Carracci’s butchers, on the other hand, are unusually self-absorbed. Not one of them is looking at us. They are all gravely intent upon the task in hand. Much less attractive than any of these butchers on display here is the customer with the plumed hat who seems to be creeping in from the left.

He ranks middling-to-high on the scale of depictions of roguishness, we feel, as we watch him awkwardly fumbling for his coins. The butchers, by comparison, are not behaving in an awkward, disorderly or provocative fashion at all. They seem to be the very models of calmness and decorum, most unbutcherly, in fact.

Most grave of all is the butcher who is positioned farthest away from us. He looks upward, right arm raised. If this painted face were to be removed from here and inserted into a crucifixion scene, we feel that it would be perfectly at home there. That gesture of reaching up towards we know not quite what looks almost pious.

It seems to possess a kind of ghostly symbolic force – as does the weighing of the meat by the butcher who stands to the left of the customer. This could be a man weighing human souls in the balance. Most tenderly provocative of all is the depiction of the butcher who kneels in front of us, right at the front of the picture plane.

He is about to butcher a lamb – he grips his cleaver in his left hand. Meanwhile, his right hand presses down on the lamb’s rump with a kind of gentle firmness, as if to suggest that, regrettable though it may be, there is no alternative to this sacrifice.

There is nothing brazen or perfunctory about his look, nothing which suggests that this is a common-or-garden, everyday matter for butchers the world over. His downcast gaze rather suggests sadness, some undeclared burden of responsibility. The atmosphere that surrounds this coming killing – more sacrifice than random killing, we feel – is unusually solemn, as if this is more the Paschal Lamb that is about to be sacrificed than any old lamb from the field.
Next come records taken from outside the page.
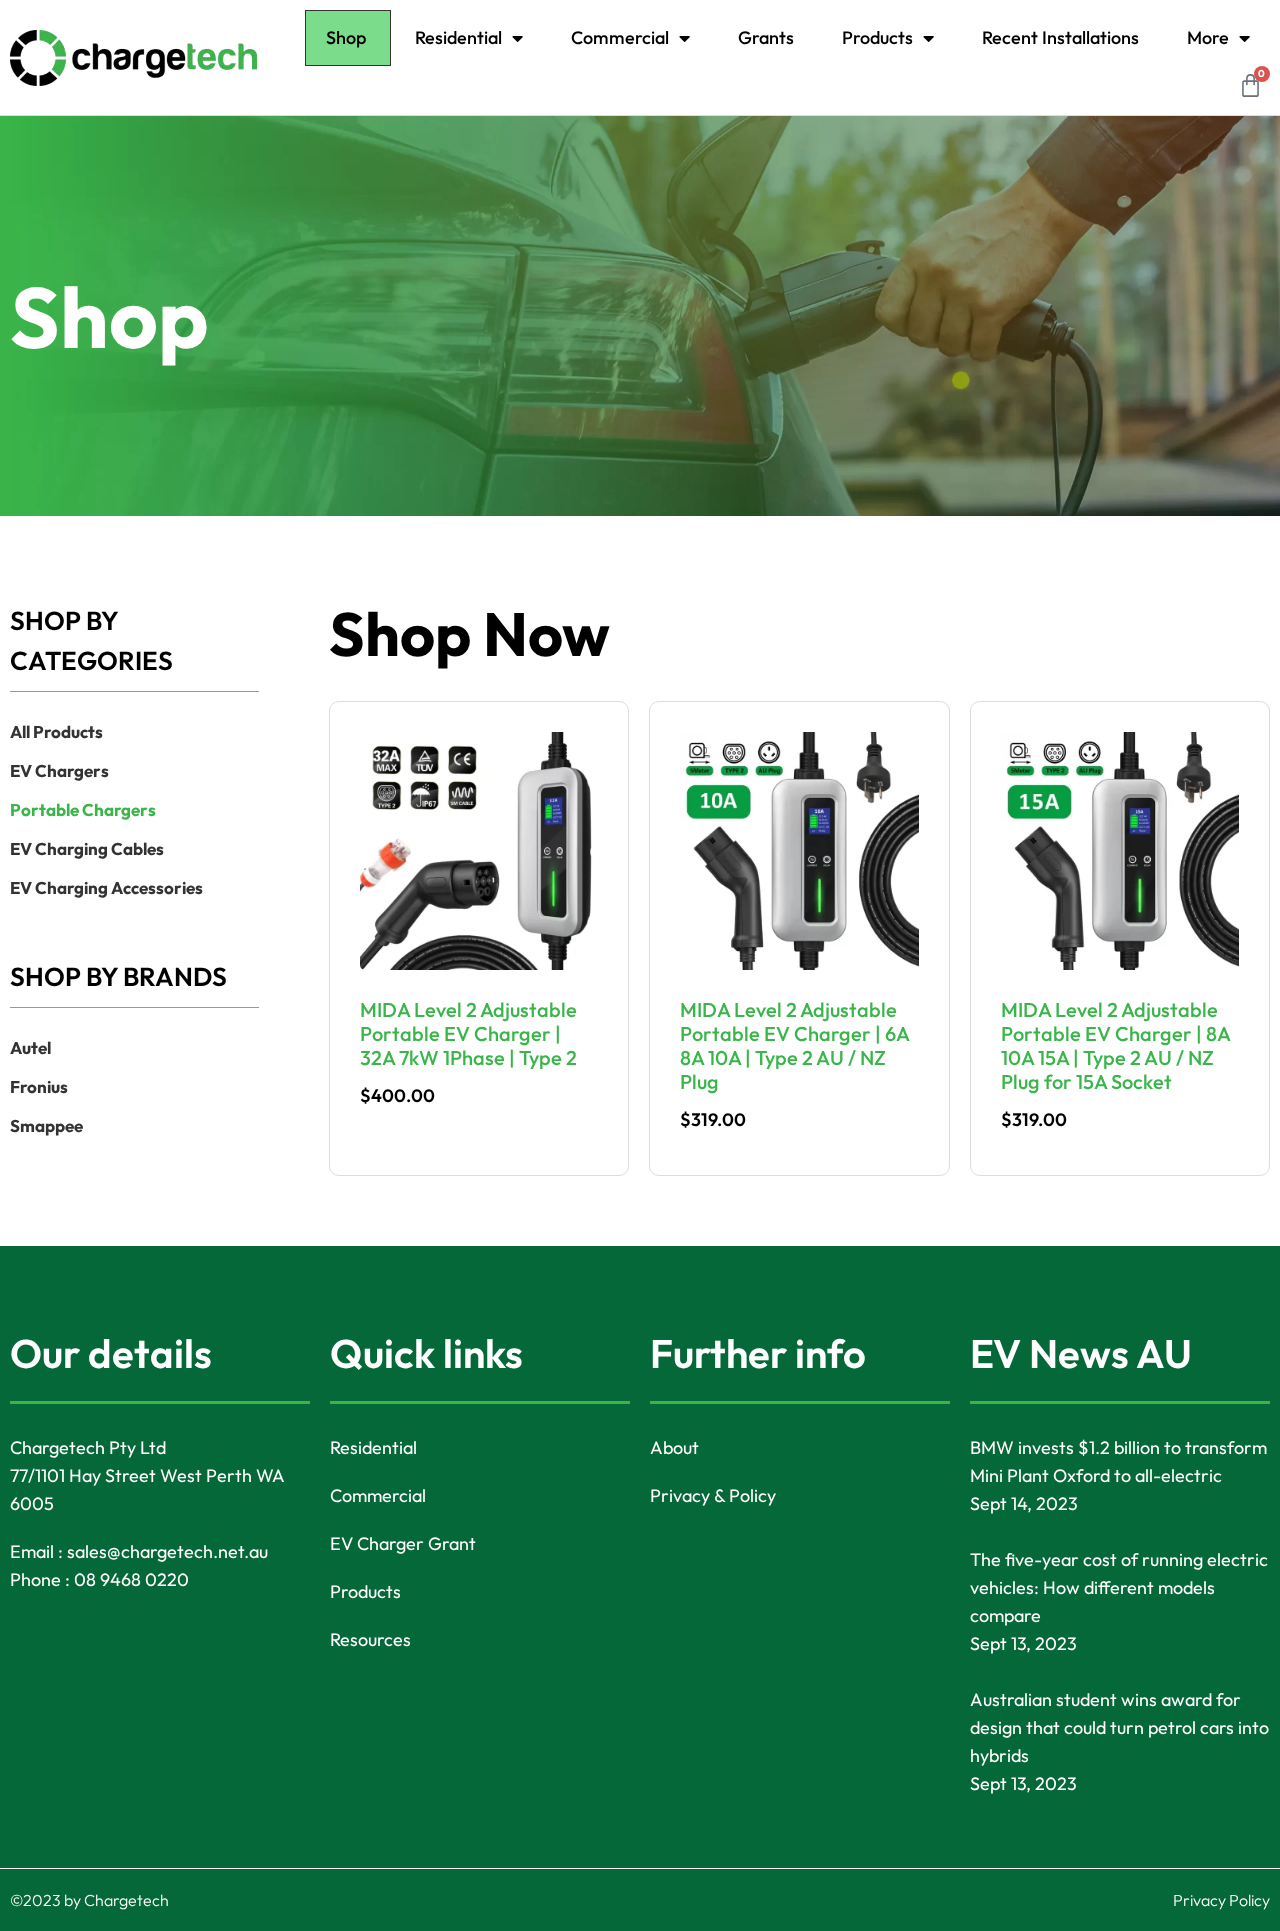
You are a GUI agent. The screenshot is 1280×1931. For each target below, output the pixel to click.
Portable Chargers (83, 809)
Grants (766, 37)
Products (877, 37)
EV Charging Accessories (106, 887)
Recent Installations (1060, 37)
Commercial (620, 37)
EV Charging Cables (87, 848)
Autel (30, 1047)
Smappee (46, 1125)
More (1208, 37)
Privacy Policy (1221, 1900)
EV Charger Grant (403, 1543)
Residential (458, 37)
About (674, 1447)
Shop (346, 37)
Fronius (39, 1086)
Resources (370, 1639)
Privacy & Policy (713, 1495)
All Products (56, 731)
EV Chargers (59, 770)
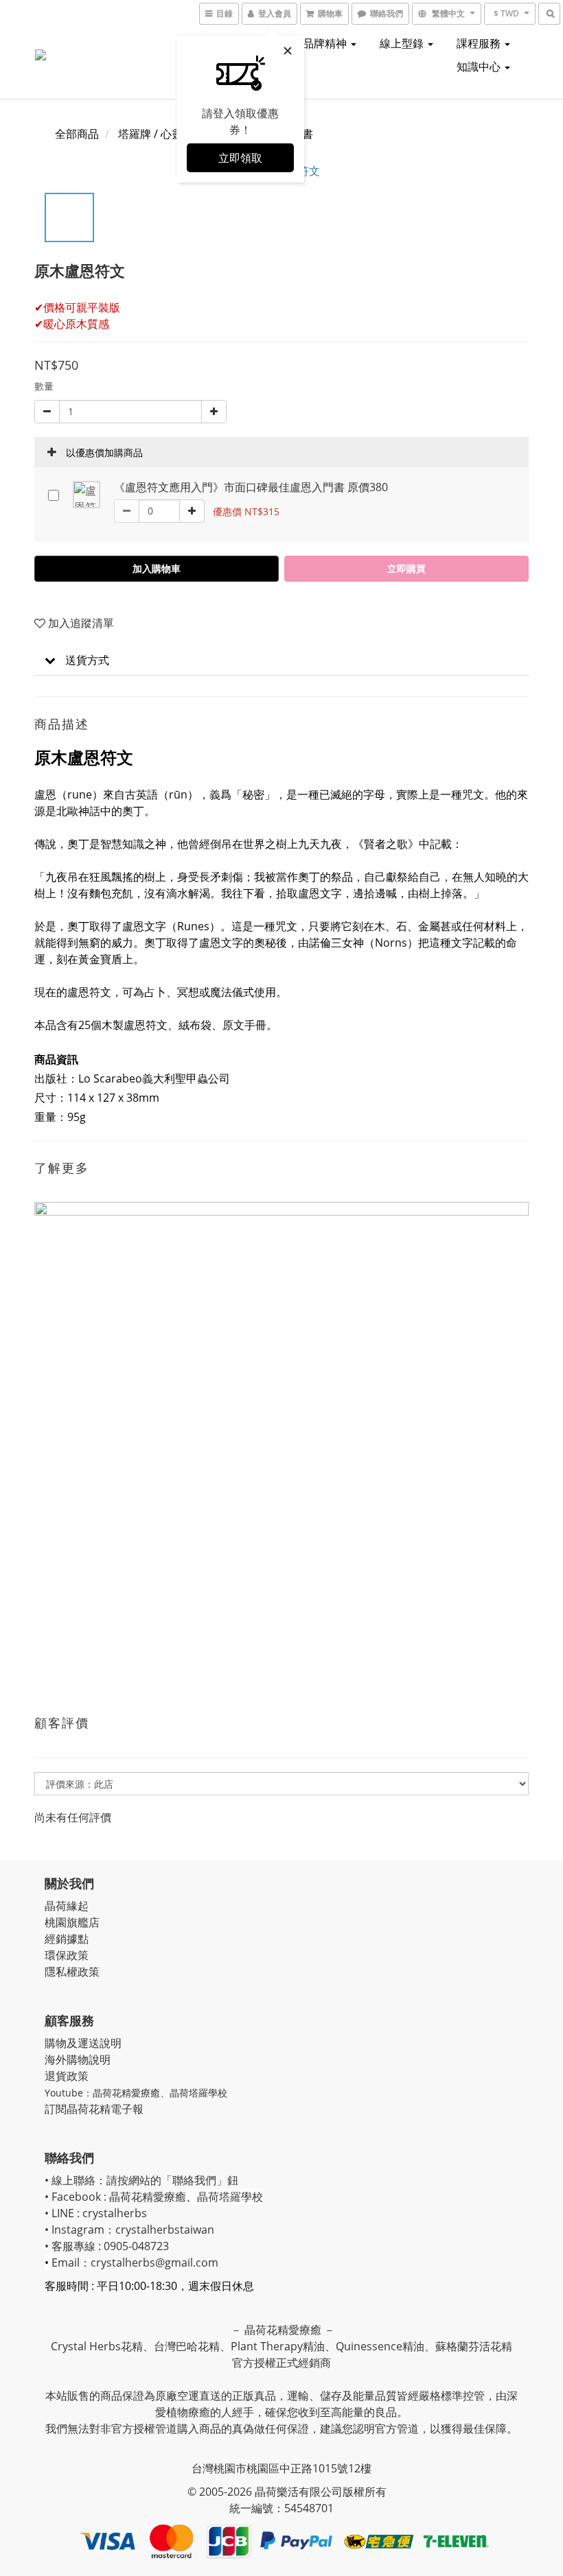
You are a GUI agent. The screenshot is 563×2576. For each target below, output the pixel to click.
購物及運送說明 (83, 2043)
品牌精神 (326, 43)
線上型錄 (403, 43)
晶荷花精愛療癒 (126, 2092)
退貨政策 (67, 2075)
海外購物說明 (78, 2059)
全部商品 (77, 133)
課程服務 (480, 43)
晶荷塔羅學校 (198, 2092)
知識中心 (480, 66)
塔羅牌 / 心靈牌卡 (161, 133)
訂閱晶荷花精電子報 (94, 2108)
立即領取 (240, 157)
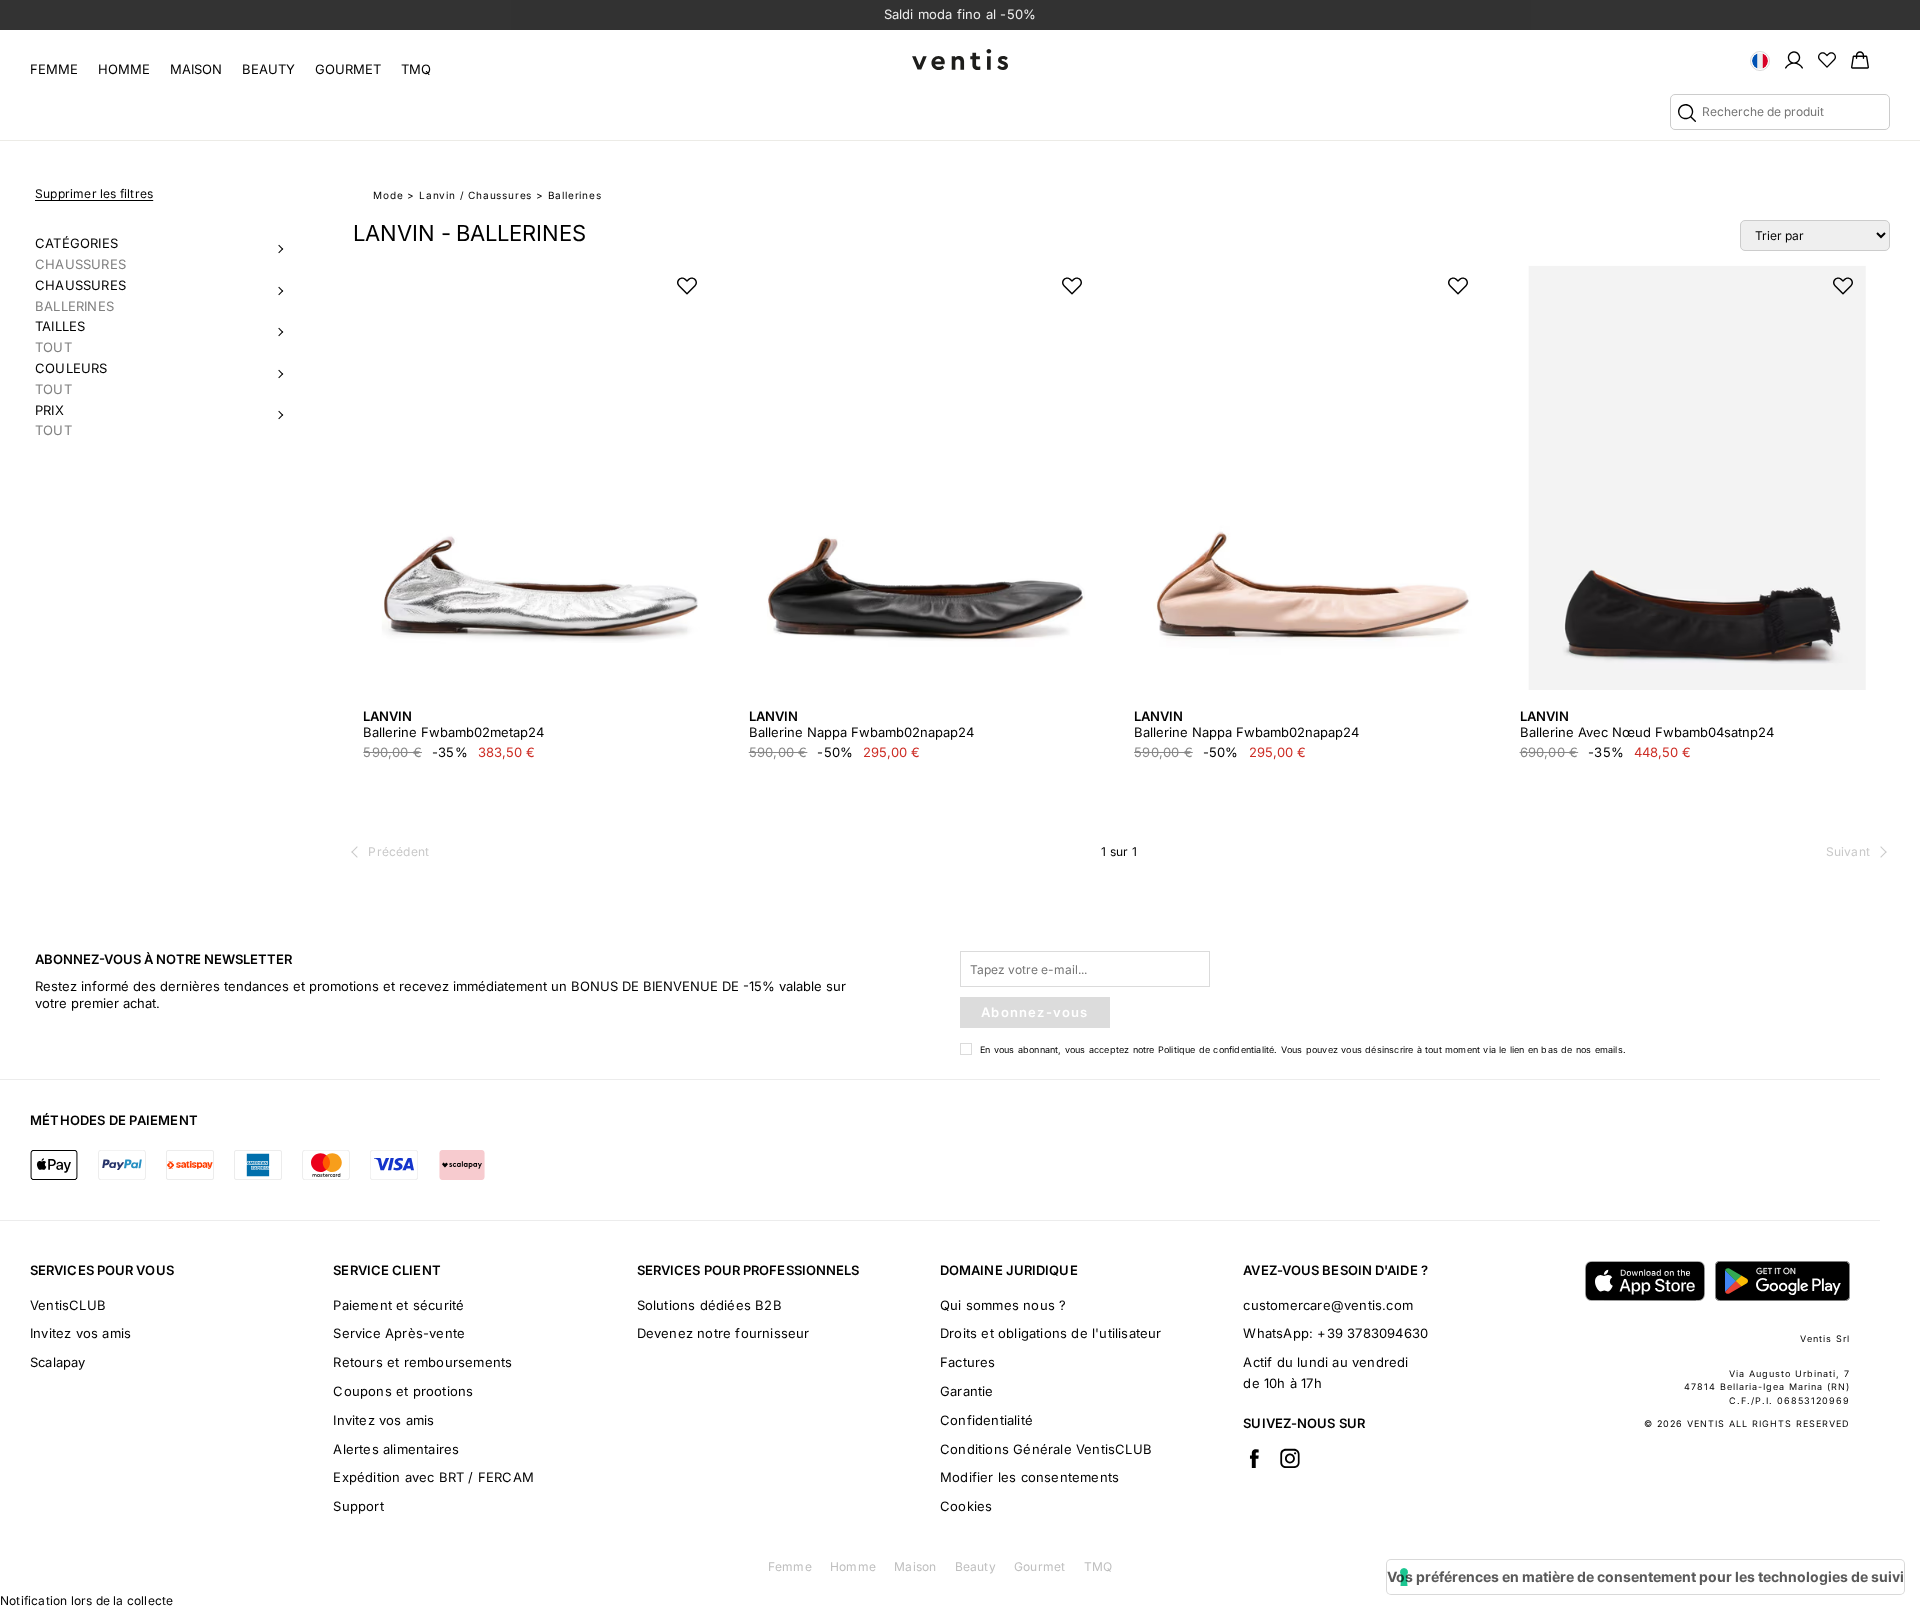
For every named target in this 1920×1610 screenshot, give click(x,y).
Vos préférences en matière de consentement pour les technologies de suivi (1645, 1576)
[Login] (1794, 59)
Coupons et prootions (403, 1391)
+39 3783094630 (1372, 1333)
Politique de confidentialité (1216, 1049)
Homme (124, 69)
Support (358, 1506)
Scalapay (58, 1362)
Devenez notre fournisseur (723, 1333)
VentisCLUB (68, 1305)
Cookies (966, 1506)
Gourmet (348, 69)
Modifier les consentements (1029, 1477)
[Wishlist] (1827, 59)
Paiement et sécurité (398, 1305)
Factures (968, 1362)
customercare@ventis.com (1328, 1305)
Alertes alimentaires (396, 1449)
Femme (54, 69)
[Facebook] (1254, 1458)
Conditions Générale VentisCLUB (1046, 1449)
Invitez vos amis (80, 1333)
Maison (196, 69)
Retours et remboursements (422, 1362)
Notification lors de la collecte (86, 1600)
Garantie (967, 1391)
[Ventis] (960, 59)
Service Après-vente (399, 1333)
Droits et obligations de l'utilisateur (1051, 1333)
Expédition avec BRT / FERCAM (433, 1477)
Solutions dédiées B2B (709, 1305)
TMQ (416, 69)
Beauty (268, 69)
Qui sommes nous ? (1003, 1305)
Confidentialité (986, 1420)
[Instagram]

What is more, there is something rather curious about the way in which much of the butchered flesh in shown in this painting. It lacks fleshiness; it lacks the texture, the mess, the blood. Look at that row of hanging carcasses, and how they are being carefully shifted along what might be a rail. They have a kind of sheen about them – almost as if they were glittering vestments. And this entire atmosphere of deliberate, almost reverentially done, work is enhanced by the low, crepuscular lighting of the painting, by the fact that everything here seems to be proceeding slowly and almost ritualistically.

Clearly, a butcher’s stall is not to be sniffed at.

About the artist: Annibale Carracci (1560-1609)

The Bolognese painter Annibale Carracci made works of great variety, from classical landscapes to mythological scenes. He, his brother and cousin founded an academy in Bologna to teach painting, and to revive the traditions of classical art. Among his greatest achievements were his decorations for the Palazzo Farnese in Rome, which included delightful classical landscapes and a series of frescoes that were compared with the work of Raphael and Michelangelo.